Unfortunately it ended NYE @ midnight.


----------



## Triple8Sol

Got it! Excited to try it out in the pow this weekend!


----------



## sabatoa

I dig the design


----------



## Decade190

Triple8Sol said:


> Got it! Excited to try it out in the pow this weekend!


Drop a comparison between this and the proto hd could you? 
Cheers!


----------



## Eat Sleep Shred

I picked up one a local shop, they only stocked one and it was in my size. I tell ya, it's a looker for sure.


----------



## SnowDogWax

*RipSaw*



Eat Sleep Shred said:


> I picked up one a local shop, they only stocked one and it was in my size. I tell ya, it's a looker for sure.


Got a 159 RipSaw on it for two days wow love this board, best board period.


----------



## Triple8Sol

Boardinsiders did their usual flex test on it, but the guy does a good job of explaining how the board feels:

Never Summer Ripsaw CR Flex Test - Board Insiders & Mt.HoodRiders.com (Extended Cut) - YouTube


----------



## 22140

I have a chance to swap my Proto 158 HDX for a Ripsaw 159. I used the Proto with Kaiju boot size 13. My stance is 23" duck +15 -15. I've just bought a TM-Two boot size 12 which is roughly 7mm smaller than my Kaiju. The width difference at the inserts between the boards is also 7mm. Do you think that 3/4" overhang is still ok? Shall I take the Ripsaw or leave it? Unfortunately I cannot take it out and test it because no snow around here. I have to make a decision.

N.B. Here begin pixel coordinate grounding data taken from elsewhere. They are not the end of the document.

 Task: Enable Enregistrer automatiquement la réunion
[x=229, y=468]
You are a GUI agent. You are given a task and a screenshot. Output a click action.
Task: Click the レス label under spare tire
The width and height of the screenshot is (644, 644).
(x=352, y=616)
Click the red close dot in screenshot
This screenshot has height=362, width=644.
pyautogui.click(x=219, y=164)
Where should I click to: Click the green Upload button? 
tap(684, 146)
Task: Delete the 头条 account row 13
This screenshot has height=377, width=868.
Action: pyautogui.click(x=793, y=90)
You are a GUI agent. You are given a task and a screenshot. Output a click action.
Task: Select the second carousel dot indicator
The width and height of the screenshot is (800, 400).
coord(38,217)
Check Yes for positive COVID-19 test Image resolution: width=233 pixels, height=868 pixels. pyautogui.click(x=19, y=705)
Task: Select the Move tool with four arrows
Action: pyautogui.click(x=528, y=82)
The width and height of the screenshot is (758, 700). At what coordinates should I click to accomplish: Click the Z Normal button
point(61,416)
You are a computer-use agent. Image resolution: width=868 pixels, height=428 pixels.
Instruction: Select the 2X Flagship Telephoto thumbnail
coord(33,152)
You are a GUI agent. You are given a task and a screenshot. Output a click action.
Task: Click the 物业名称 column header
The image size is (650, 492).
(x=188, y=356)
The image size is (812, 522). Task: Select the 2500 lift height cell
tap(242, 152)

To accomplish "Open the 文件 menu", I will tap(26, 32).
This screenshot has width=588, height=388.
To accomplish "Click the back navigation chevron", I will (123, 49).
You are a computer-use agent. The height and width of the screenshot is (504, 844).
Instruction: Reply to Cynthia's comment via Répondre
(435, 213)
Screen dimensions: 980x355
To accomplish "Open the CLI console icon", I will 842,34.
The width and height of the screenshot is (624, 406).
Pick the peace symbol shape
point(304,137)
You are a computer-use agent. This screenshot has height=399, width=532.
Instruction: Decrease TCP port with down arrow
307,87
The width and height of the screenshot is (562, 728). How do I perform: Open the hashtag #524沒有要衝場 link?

I took some picture of overhang.


































Thanks in advance and sorry for my English.


----------



## blackbeard

That overhang seems fine to me


----------



## Triple8Sol

You're fine.


----------



## Wiredsport

Are these photos of your old board or the new one? Can you shoot barefoot photos? That is much more relevant.


----------



## 22140

that's the new one. Shall I take of the binding?


----------



## Wiredsport

jugeen said:


> that's the new one. Shall I take of the binding?


Yes. Then center your foot at the stance angles that you typically ride.


----------



## 22140

Wiredsport said:


> Yes. Then center your foot at the stance angles that you typically ride.


Here you go. 


















My bearfoot size is 290mm. The board width at the insterts with my stance and angle is 280mm.


----------



## Wiredsport

jugeen said:


> Here you go.
> 
> 
> 
> 
> 
> 
> 
> 
> 
> 
> 
> 
> 
> 
> 
> 
> 
> 
> My bearfoot size is 290mm. The board width at the insterts with my stance and angle is 280mm.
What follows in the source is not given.